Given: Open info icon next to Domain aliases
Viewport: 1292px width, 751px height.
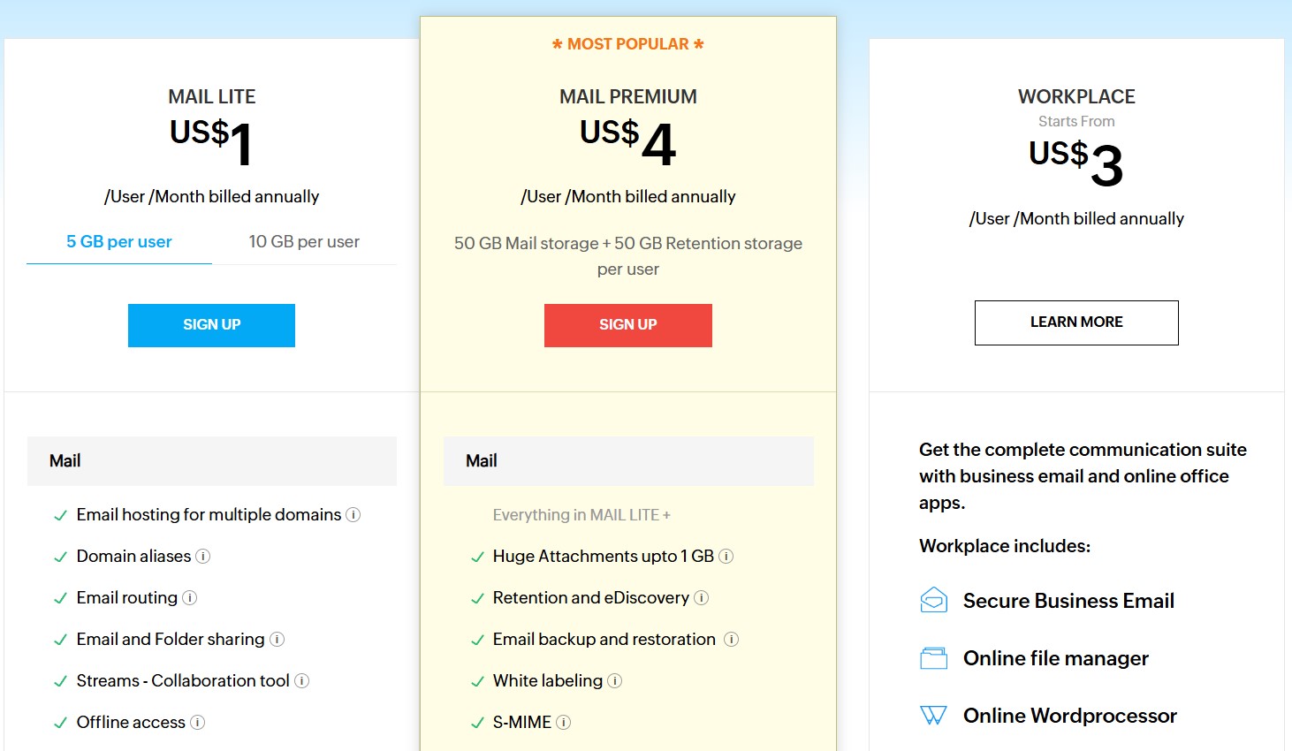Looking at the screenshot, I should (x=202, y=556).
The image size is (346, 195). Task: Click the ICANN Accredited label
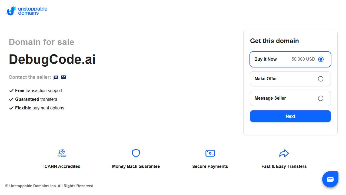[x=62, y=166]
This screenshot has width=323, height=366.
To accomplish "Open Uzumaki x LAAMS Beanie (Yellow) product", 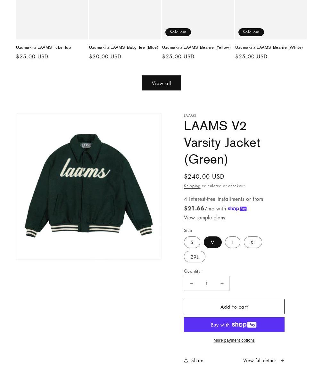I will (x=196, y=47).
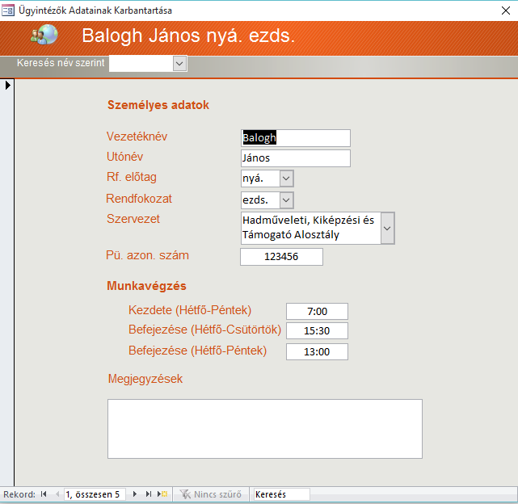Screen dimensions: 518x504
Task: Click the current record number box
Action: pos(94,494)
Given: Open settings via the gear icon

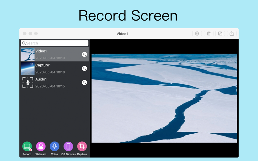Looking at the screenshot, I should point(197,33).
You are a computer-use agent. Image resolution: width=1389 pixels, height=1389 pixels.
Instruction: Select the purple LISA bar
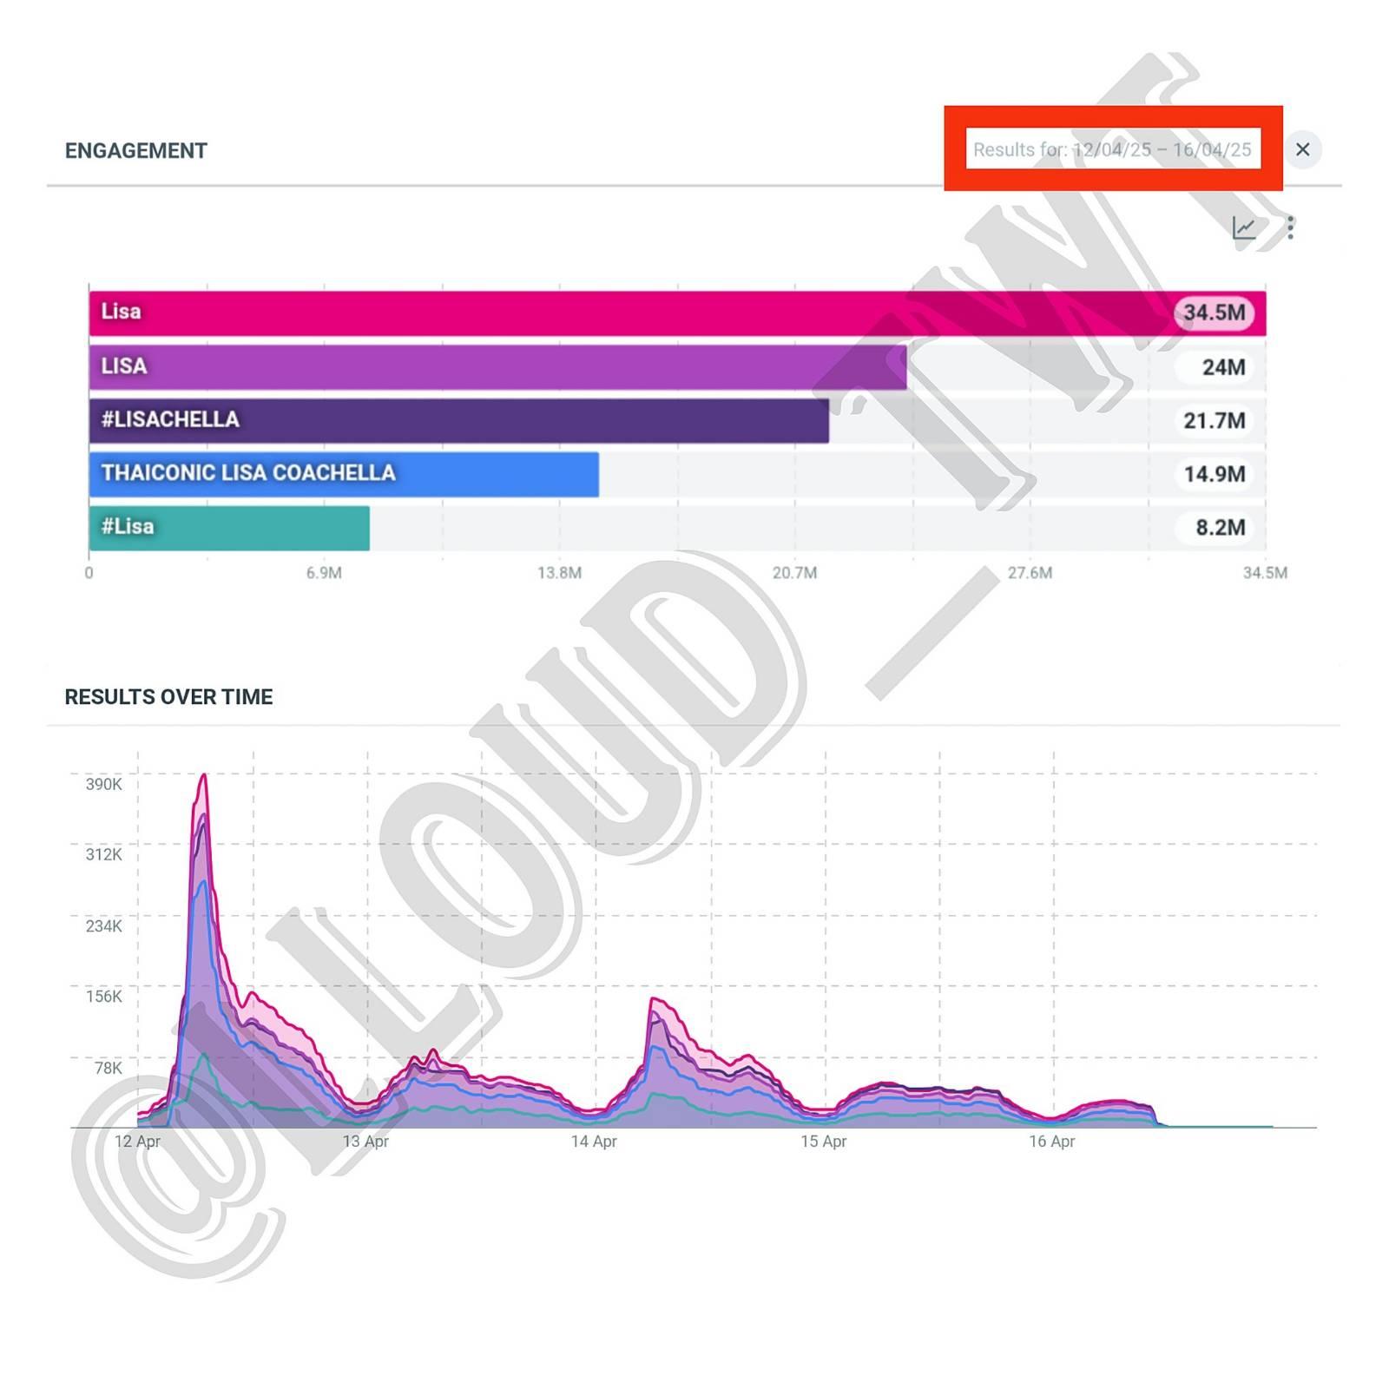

====

**What this task involves**.
Could you transcribe exactly the entries above, but only the lines from the one with "Viewport: 1292px width, 751px height." through the one with "This screenshot has width=323, height=366.", and without pictures?

**Solution for this task**.
Viewport: 1292px width, 751px height.
Looking at the screenshot, I should (x=202, y=556).
The image size is (346, 195). Task: Click the ICANN Accredited label
[x=62, y=166]
This screenshot has width=323, height=366.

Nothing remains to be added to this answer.